* **Extracted text**:
::::

The Lee Woodard and Sons Building is a former factory building located at 306 South Elm Street in Owosso, Michigan. It was listed on the National Register of Historic Places in 1980. It is now Woodard Station Lofts.

History

By 1900, Lyman Woodard's Furniture and Casket Company had grown large enough to warrant constructing an additional building. Woodard built a large four story brick factory building directly adjacent to his existing plant, and began equipping it. Unfortunately, demand for finished wood products began to decline. In 1904, Lyman Woodard died, causing a crisis at the firm. However, Woodard's son, Lee, stepped in to restore the company's health. When woodworking products failed to revive the company, Woodard turned to metal furniture, and converted the factory's equipment. By the mid-1920s, Woodard was again prominent in the furniture-making business, and began constructing an addition to the factory.

::::

* **Source material**:

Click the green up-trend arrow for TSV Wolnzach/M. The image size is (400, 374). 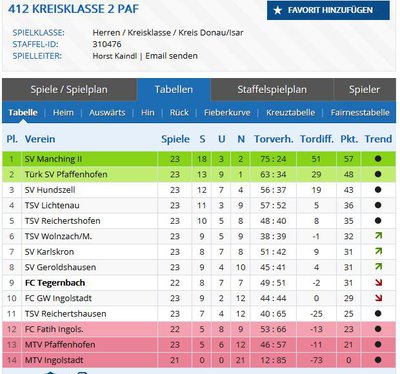(378, 236)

::::

* **Written task A**: Copy part of the Woodard building passage: begin at the words that have "The Lee Woodard" and stop after "Woodard Station Lofts.".
* **Written task B**: List each individual year, not counting any decade, that the Woodard building passage names.
* **Written task C**: According to the Woodard building passage, what is the building now?
The lines placed with the Woodard building passage play no part in what comes next.

* **Reply A**:
The Lee Woodard and Sons Building is a former factory building located at 306 South Elm Street in Owosso, Michigan. It was listed on the National Register of Historic Places in 1980. It is now Woodard Station Lofts.

* **Reply B**: 1980, 1900, 1904

* **Reply C**: Woodard Station Lofts